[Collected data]
=== Section Start ===

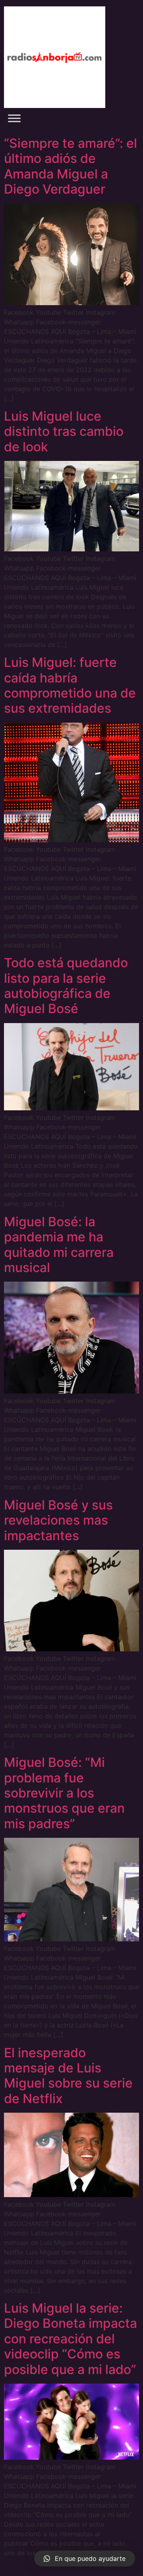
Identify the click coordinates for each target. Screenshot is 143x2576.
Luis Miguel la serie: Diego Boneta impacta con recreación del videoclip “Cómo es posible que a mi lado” (70, 2338)
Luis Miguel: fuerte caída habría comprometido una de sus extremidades (70, 685)
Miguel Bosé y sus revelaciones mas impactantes (58, 1520)
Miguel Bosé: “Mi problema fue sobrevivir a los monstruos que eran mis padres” (64, 1793)
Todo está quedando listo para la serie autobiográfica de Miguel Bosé (66, 985)
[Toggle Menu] (14, 118)
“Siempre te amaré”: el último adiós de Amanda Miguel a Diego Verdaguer (70, 166)
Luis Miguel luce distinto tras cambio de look (64, 431)
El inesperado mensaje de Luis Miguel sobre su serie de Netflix (68, 2075)
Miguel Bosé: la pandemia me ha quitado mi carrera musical (59, 1244)
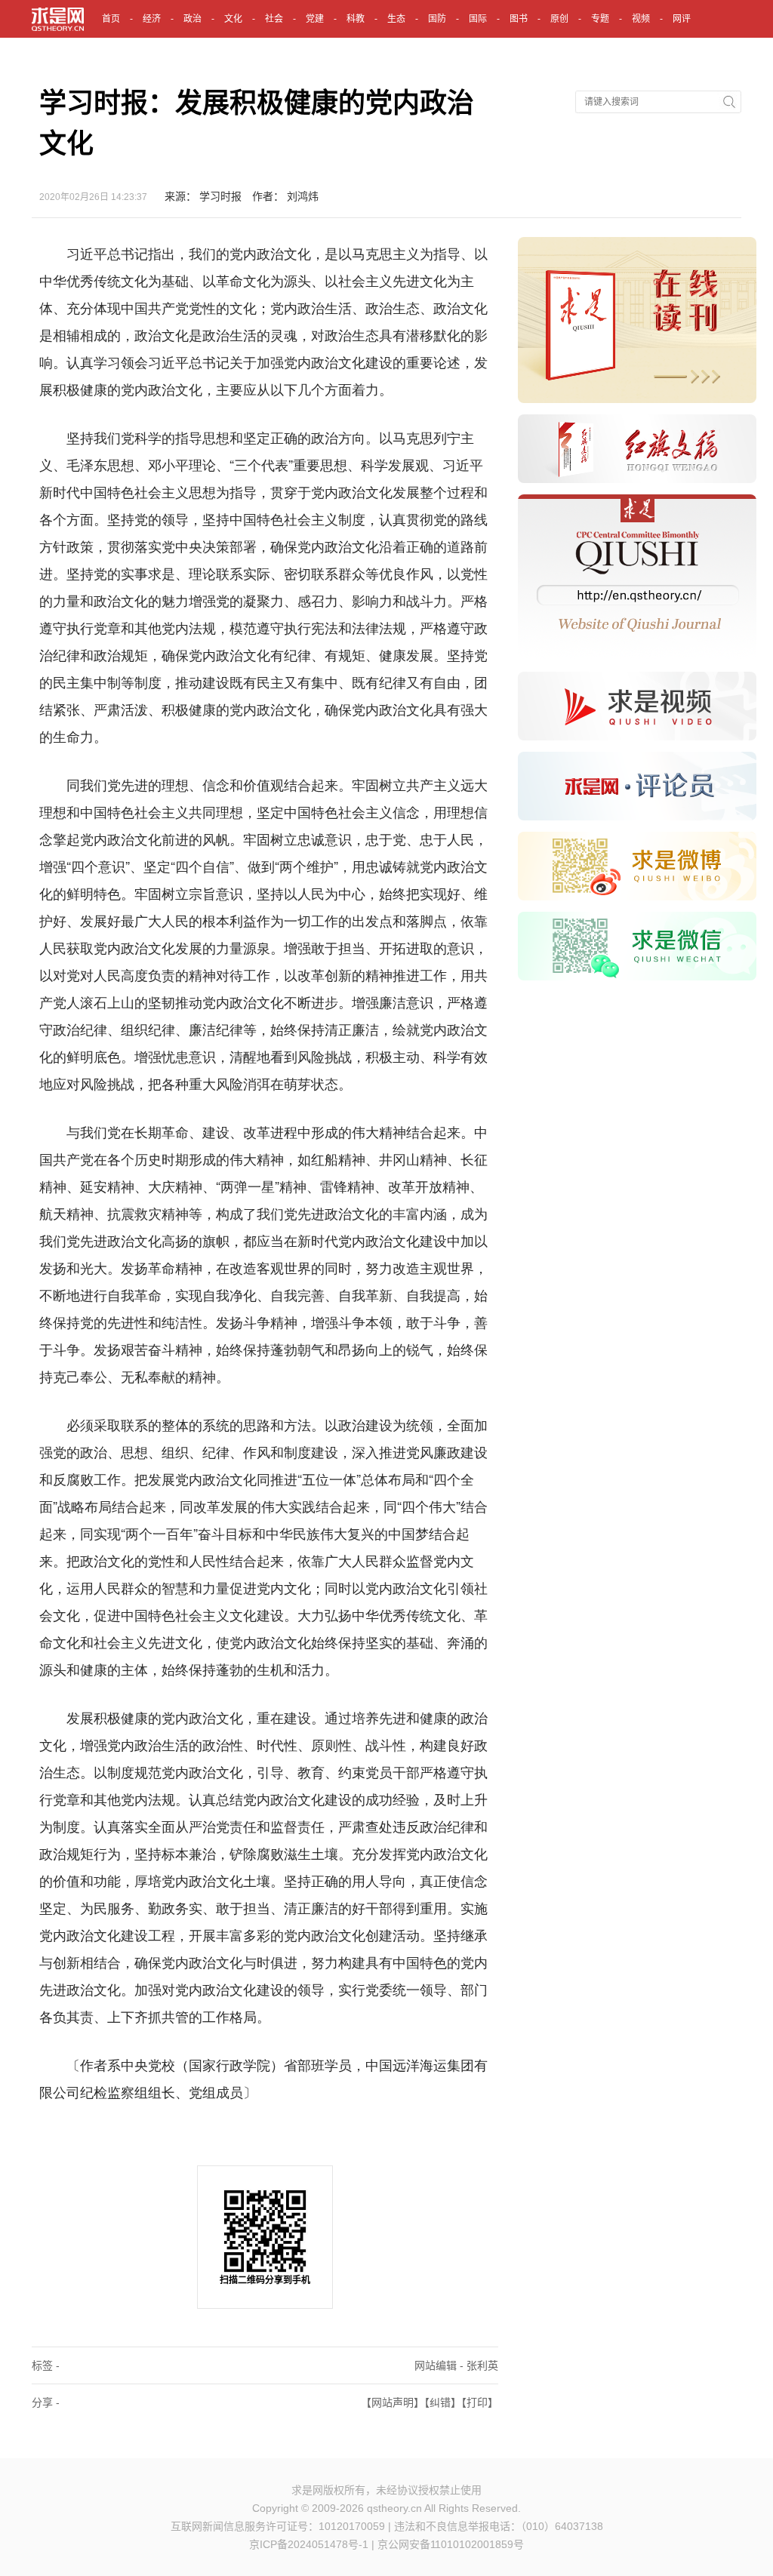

=== Section End ===

§ **Assigned task**:
Retype word for word the span of lines above that begins with the line containing "Luis Miguel: fuerte" and ends with the last line of the records; skip all pictures.

§ **Response below**:
Luis Miguel: fuerte caída habría comprometido una de sus extremidades (70, 685)
Miguel Bosé y sus revelaciones mas impactantes (58, 1520)
Miguel Bosé: “Mi problema fue sobrevivir a los monstruos que eran mis padres” (64, 1793)
Todo está quedando listo para la serie autobiográfica de Miguel Bosé (66, 985)
[Toggle Menu] (14, 118)
“Siempre te amaré”: el último adiós de Amanda Miguel a Diego Verdaguer (70, 166)
Luis Miguel luce distinto tras cambio de look (64, 431)
El inesperado mensaje de Luis Miguel sobre su serie de Netflix (68, 2075)
Miguel Bosé: la pandemia me ha quitado mi carrera musical (59, 1244)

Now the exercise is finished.